◆ Fragmento de origen
☆ ☆ ☆ ☆ ☆ ☆ ☆

En los primeros barrios de la ciudad habitaba la clase popular. En las vecindades vivían obreros, alfareros, carpinteros, rotulistas, panaderos, artesanos. Algunas casas, las más lejanas, aún eran de adobe. En las calles, sobre la laja, había avioncitos donde los niños pasaban brincando. La vida allí se debía, precisamente, al cohabitar entre vecinos, a una especie de complicidad donde cada uno hacía lo que sabía y lo que gustaba y lo compartía con el otro. Era una comunidad que se bastaba a sí misma, y eso se reflejaba en su forma de transitar por el mundo.

Como en toda confección de ciudad, el mercado estaba cerca de la iglesia. Cuando era niño, mis abuelos me llevaban a misa. Me compraban un merengue para presenciar la homilía; al salir, era usual pasar por el recaudo. Así conocí las cemitas. Todavía voy a comerlas ahí. Al caminar por los pasillos, las marchantas me regalaban fruta “por ser güerito”. De vuelta a casa, miraba los rótulos en los cristales y en las paredes, también escuchaba con miedo el silbido del camotero, que se iba alejando. Mi abuela me calmaba con su mano sobre mi cabeza. En el cielo miraba el papel picado, ya descolorido, amarrado de un cordón a las columnas de la iglesia. A veces mi abuelo se compraba una paleta de limón con el paletero, que llevaba sus campanitas en el manubrio.

☆ ☆ ☆ ☆ ☆ ☆ ☆

Prosigue el relato sobre los barrios populares de la ciudad a partir de su última oración, la del abuelo y la paleta de limón.

◆ Información mostrada
☆ ☆ ☆ ☆ ☆ ☆ ☆

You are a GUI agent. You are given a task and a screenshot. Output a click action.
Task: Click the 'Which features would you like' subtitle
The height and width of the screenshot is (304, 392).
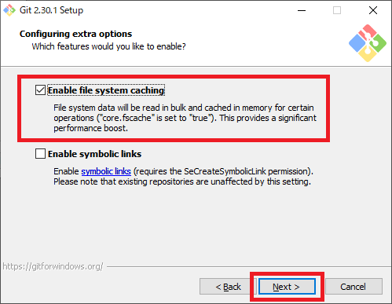click(108, 46)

☆ ☆ ☆ ☆ ☆ ☆ ☆

◆ Resultado
Son muchas cosas las que desaparecieron. Ya no están hoy algunas vecindades, las que restan son solo ruinas, piedras de donde brota la yerba. Edificios enteros se convirtieron en Airbnb, con esa arquitectura clean look que impera en todos estos lugares de hospedaje, acá y en el mundo, un intento de armonizar, unificar y consolidar una estética de lo único. En la acera donde vendían merengues hoy hay cajones de parquímetro. El local del peletero es, sobre todo, un bazar de antigüedades antes que taller de oficio (pocas personas reparan, y las pieles, desplazadas por el vinil, son caras). En las paredes hay murales con rostros de ancianos indígenas, hechos para embellecer la zona y revalorizar a as comunidades, las mismas que segregaron. Una cafetería de especialidad atrae a los turistas. Yo también soy otro, ese gran extraño, un turista que desconoce ese territorio.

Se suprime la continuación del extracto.